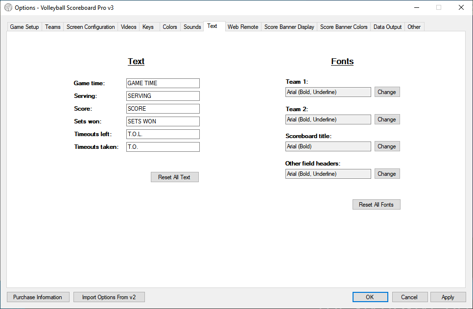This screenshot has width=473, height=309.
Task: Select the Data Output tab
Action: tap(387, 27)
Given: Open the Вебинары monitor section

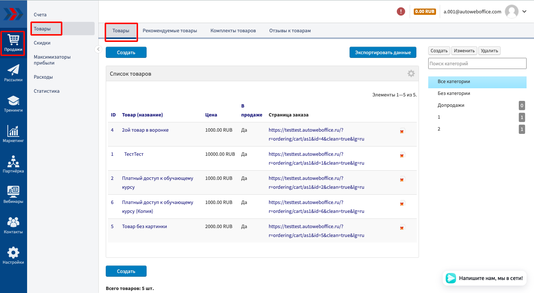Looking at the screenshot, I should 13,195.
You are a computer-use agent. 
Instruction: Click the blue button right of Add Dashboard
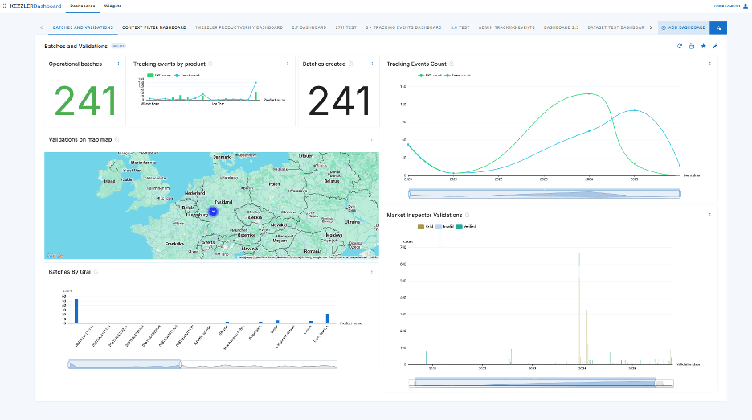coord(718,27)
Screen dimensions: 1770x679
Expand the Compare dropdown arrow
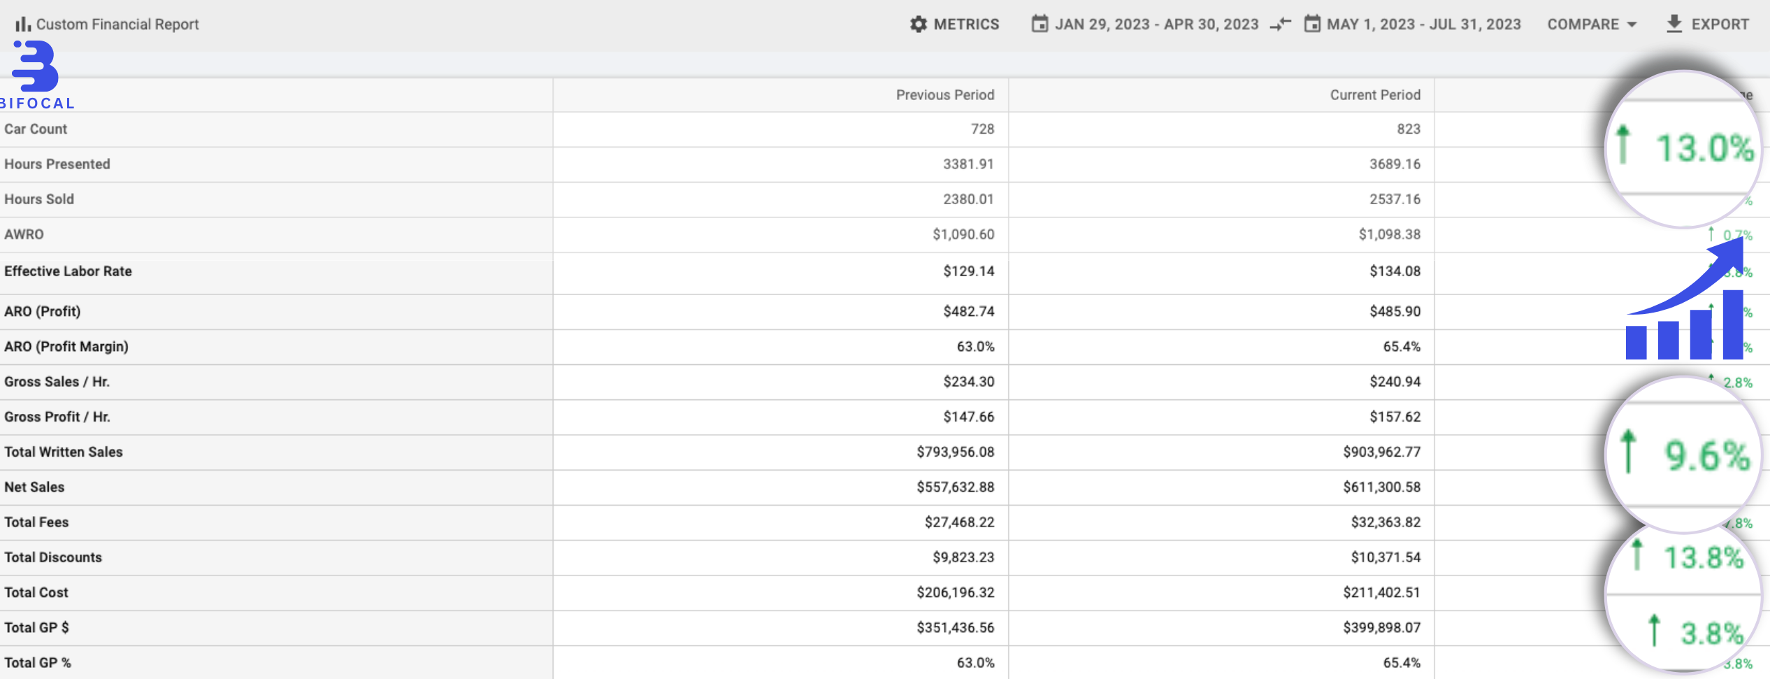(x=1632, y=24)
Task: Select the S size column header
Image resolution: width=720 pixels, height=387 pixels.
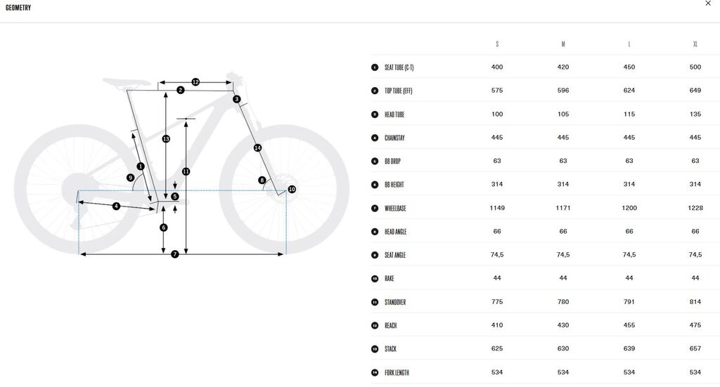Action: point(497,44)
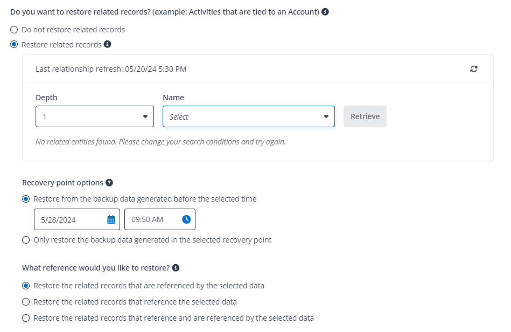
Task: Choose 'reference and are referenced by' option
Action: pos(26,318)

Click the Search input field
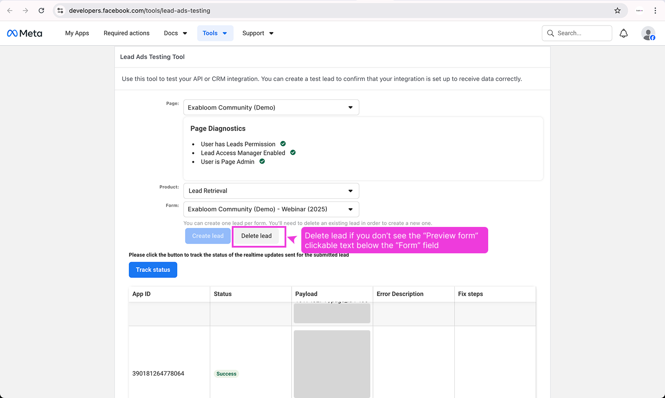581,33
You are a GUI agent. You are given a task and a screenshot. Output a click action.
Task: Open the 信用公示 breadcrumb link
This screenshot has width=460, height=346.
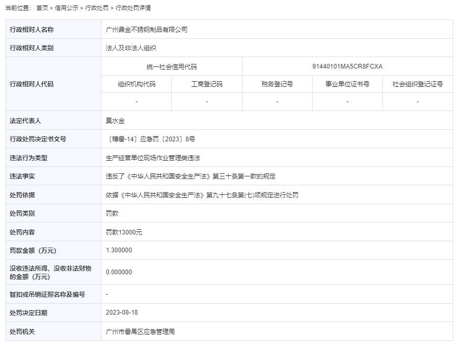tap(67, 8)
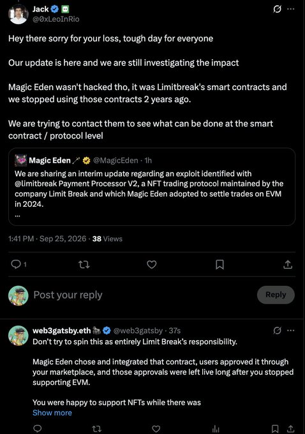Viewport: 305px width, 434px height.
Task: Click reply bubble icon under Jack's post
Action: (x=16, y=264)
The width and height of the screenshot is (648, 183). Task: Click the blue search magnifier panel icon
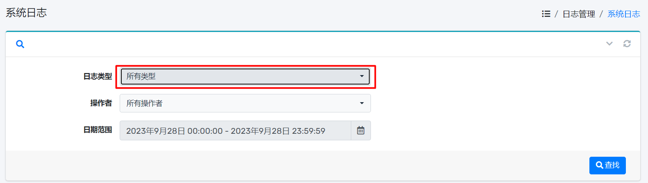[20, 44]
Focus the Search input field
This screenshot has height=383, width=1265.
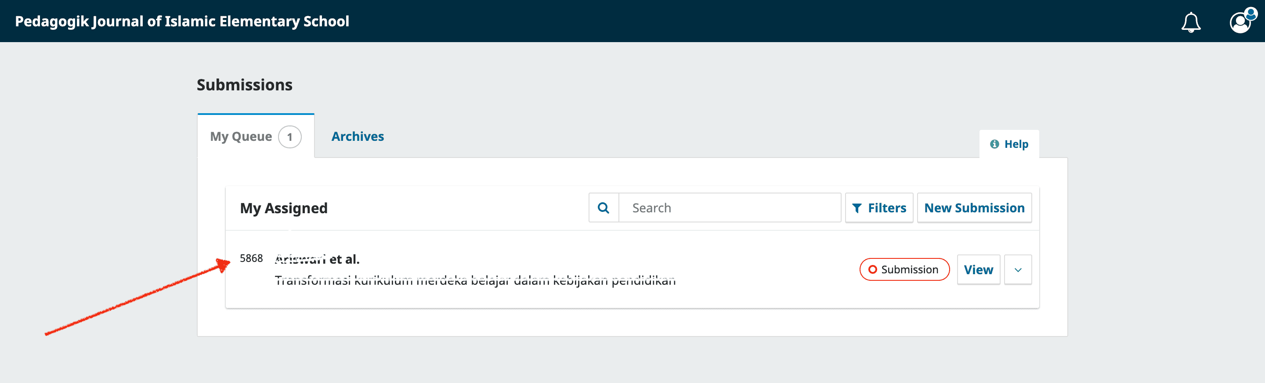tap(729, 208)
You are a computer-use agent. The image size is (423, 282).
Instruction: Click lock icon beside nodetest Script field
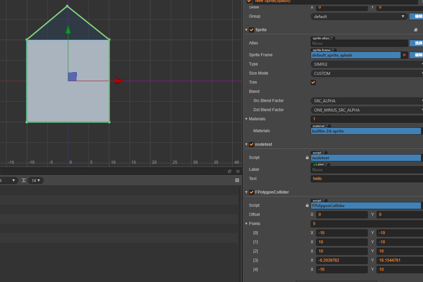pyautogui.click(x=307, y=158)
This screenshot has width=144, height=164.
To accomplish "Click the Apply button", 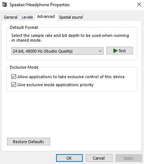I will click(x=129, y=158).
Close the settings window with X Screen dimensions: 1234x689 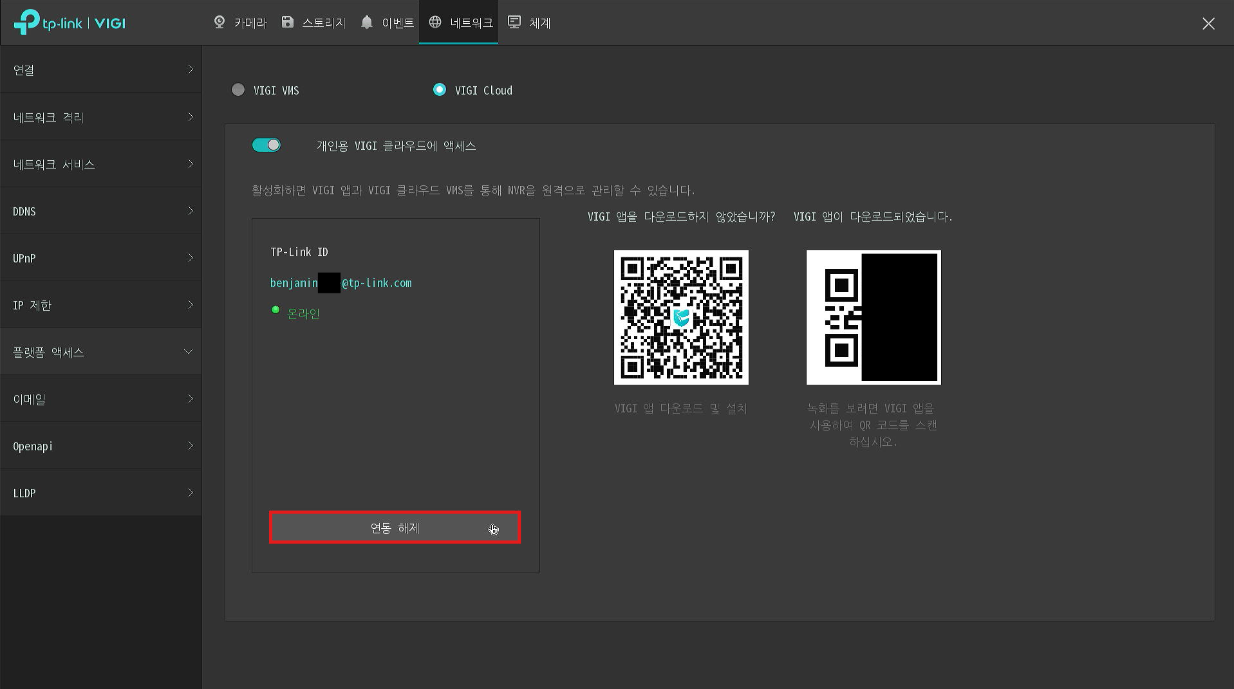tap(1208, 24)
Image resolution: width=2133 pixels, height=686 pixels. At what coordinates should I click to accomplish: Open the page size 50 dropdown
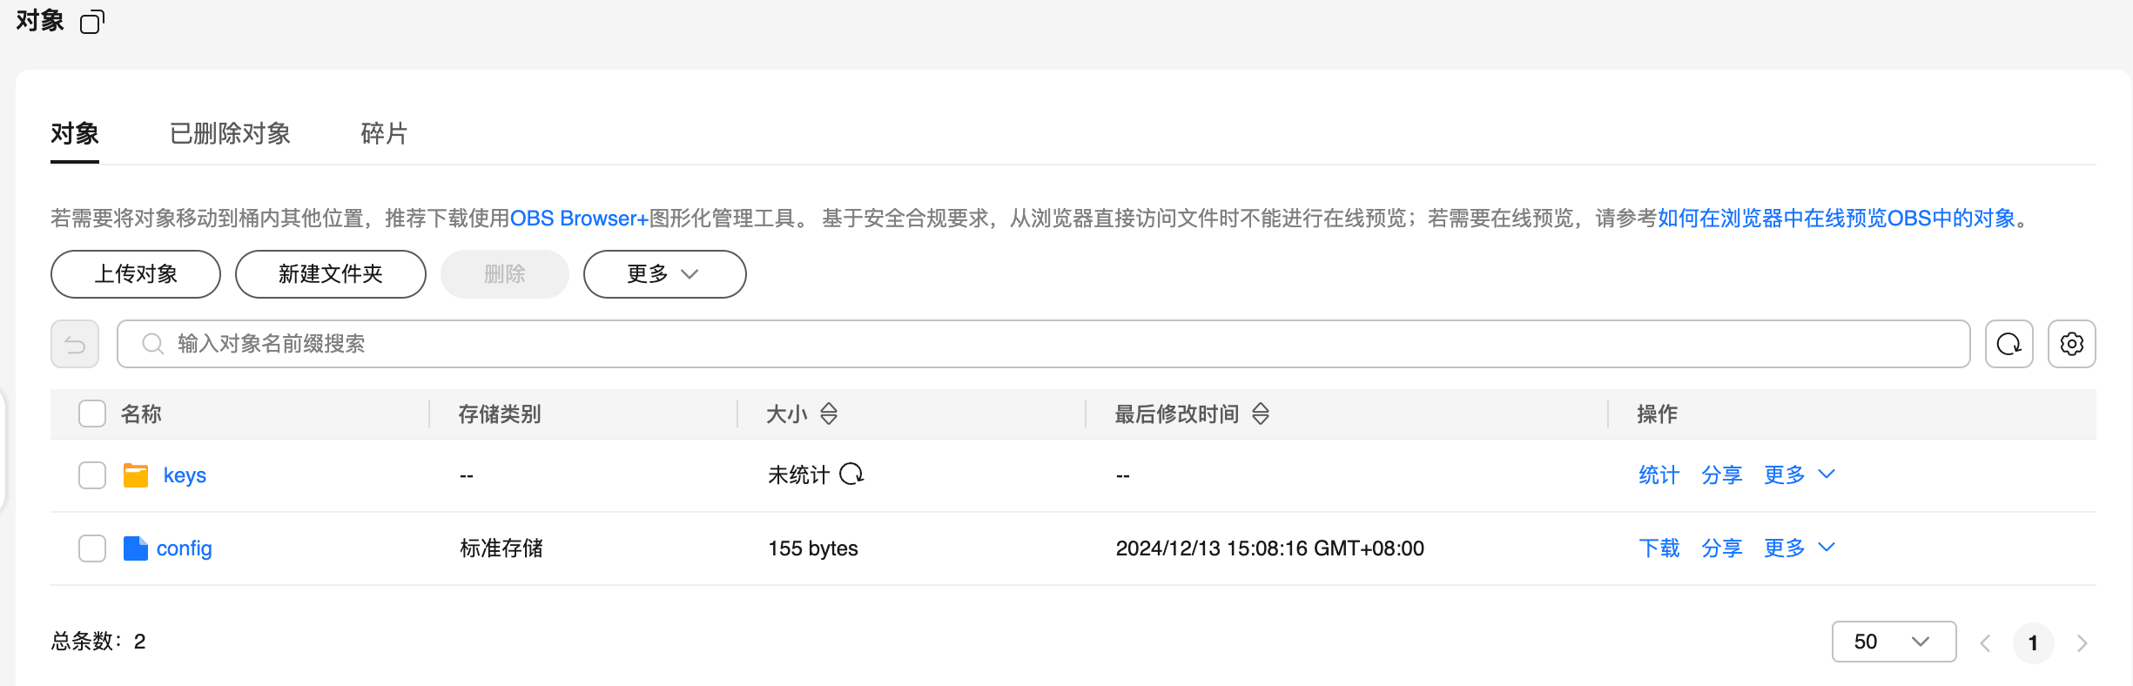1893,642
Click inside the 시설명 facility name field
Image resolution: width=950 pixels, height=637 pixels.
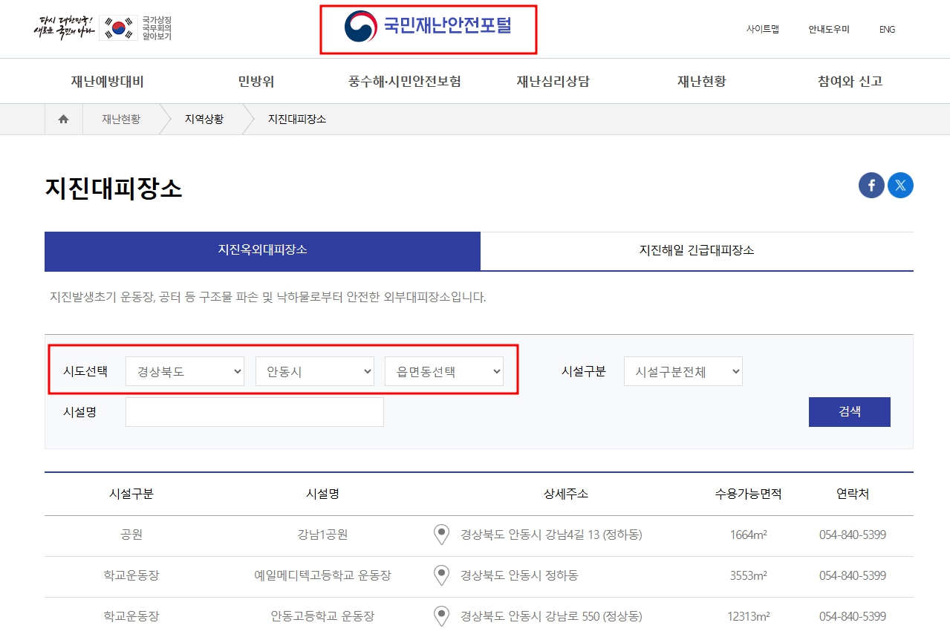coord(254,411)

_ _ _ _

Task to carry out:
Consider the material above. Report how many of its lines contain the word "agent", and nothing more.

Exercise solution:
3